Yeah, synthetic division to simplify the expression to:
\[\cos x+{\cos^2 x-\cos2x \over 1-\cos x}\]
But, cos^2x-cos2x=sin^2x. So, it can simplified to:
\\[[\cos x+{\sin^2x \over 1-\cos x} =\cos x+{(1-\cos x)(1+\cos x) \over 1- \cos x}=2\cos x+1\]x\]
Easy peasy :)

Answer 5

cos x - cos2x = cos x - (2cos^2 x -1) = cosx - cos^2x - cos^2x +1
= cos x(1-cos x) - (1+cos x)(1-cos x) = (1-cos x)(cos x - 1 -cos x) = -(1-cos x)

Answer 6

\[\int\limits_{}^{}(2\cos x+1)dx=2\sin x+x+c\]

Answer 7

Is this the right answer?

Answer 8

yea it is.. thanx man=)

Answer 9

You're welcome!!

Answer 10

wait hold on.. the sign of sin should be negative

Answer 11

I saw a problem you posted earlier that contains a^x, I couldn't solve.
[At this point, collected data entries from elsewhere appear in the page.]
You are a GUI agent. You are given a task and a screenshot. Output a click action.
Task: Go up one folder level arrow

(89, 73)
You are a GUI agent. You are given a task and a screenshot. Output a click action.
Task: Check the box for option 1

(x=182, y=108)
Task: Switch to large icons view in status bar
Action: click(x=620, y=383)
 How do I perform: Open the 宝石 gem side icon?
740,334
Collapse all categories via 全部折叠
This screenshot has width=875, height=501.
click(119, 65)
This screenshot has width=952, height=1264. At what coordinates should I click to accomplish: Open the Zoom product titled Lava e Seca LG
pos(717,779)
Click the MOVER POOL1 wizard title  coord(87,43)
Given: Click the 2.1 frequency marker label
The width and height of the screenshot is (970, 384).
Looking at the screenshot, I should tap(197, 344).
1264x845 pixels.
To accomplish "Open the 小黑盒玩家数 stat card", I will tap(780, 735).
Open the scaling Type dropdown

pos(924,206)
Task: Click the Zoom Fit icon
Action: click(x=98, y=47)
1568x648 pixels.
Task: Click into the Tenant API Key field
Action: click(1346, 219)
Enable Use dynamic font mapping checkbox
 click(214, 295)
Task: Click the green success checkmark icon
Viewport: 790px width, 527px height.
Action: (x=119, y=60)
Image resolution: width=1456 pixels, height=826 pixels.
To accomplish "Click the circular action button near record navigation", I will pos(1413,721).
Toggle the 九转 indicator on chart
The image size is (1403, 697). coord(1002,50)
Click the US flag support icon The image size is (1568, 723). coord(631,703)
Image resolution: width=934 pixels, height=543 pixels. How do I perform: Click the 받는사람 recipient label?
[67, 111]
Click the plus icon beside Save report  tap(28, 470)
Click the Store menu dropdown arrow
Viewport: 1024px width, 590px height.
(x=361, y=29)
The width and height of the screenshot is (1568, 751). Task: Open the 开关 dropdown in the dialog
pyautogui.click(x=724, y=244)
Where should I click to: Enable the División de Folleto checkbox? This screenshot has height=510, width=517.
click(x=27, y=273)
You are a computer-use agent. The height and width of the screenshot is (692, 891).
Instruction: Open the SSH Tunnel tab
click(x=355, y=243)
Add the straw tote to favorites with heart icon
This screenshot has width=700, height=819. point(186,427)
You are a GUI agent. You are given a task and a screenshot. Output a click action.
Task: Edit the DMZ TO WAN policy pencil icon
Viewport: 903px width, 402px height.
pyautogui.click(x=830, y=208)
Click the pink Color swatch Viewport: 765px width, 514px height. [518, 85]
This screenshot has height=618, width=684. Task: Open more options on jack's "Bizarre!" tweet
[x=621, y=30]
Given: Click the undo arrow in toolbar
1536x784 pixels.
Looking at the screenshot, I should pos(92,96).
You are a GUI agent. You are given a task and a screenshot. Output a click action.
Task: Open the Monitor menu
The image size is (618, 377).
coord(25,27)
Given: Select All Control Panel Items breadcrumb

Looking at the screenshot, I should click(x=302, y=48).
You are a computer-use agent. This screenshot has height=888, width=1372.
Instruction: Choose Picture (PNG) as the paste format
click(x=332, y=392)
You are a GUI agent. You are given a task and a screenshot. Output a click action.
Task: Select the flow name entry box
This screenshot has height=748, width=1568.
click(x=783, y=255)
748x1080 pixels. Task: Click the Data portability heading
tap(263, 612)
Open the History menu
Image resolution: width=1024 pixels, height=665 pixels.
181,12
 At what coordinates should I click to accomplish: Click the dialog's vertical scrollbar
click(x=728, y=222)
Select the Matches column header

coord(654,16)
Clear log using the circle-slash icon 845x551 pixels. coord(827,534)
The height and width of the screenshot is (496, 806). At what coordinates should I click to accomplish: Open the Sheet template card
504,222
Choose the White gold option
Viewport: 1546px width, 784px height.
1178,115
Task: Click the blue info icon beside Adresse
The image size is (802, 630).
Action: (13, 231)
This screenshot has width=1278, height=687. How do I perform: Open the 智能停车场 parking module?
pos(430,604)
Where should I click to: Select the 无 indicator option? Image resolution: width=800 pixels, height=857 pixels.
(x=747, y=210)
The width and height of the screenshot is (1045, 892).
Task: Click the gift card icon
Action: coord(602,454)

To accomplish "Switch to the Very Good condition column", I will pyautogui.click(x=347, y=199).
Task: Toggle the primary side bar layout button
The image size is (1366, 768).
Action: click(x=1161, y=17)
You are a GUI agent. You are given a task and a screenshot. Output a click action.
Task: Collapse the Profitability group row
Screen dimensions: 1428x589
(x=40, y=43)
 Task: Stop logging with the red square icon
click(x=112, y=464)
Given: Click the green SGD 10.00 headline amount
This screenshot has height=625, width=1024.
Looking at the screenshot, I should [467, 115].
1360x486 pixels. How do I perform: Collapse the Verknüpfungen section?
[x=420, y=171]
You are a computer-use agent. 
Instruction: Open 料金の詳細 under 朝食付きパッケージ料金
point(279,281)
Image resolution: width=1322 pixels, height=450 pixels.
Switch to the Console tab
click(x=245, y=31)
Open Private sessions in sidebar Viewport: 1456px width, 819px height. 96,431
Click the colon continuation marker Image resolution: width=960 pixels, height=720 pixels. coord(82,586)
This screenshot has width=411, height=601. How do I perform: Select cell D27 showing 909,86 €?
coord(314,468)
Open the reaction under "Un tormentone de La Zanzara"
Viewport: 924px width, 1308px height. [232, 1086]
Are you sure about the problem?

Answer 12

yea..if you can trust the book..lol

Answer 13

i made some mistake in simplifying the numerator, but it simplifies to (1-cos x)(1+2cos x)

Answer 14

so your integral is :
\[\int\limits_{}^{}(1+2cosx) dx\]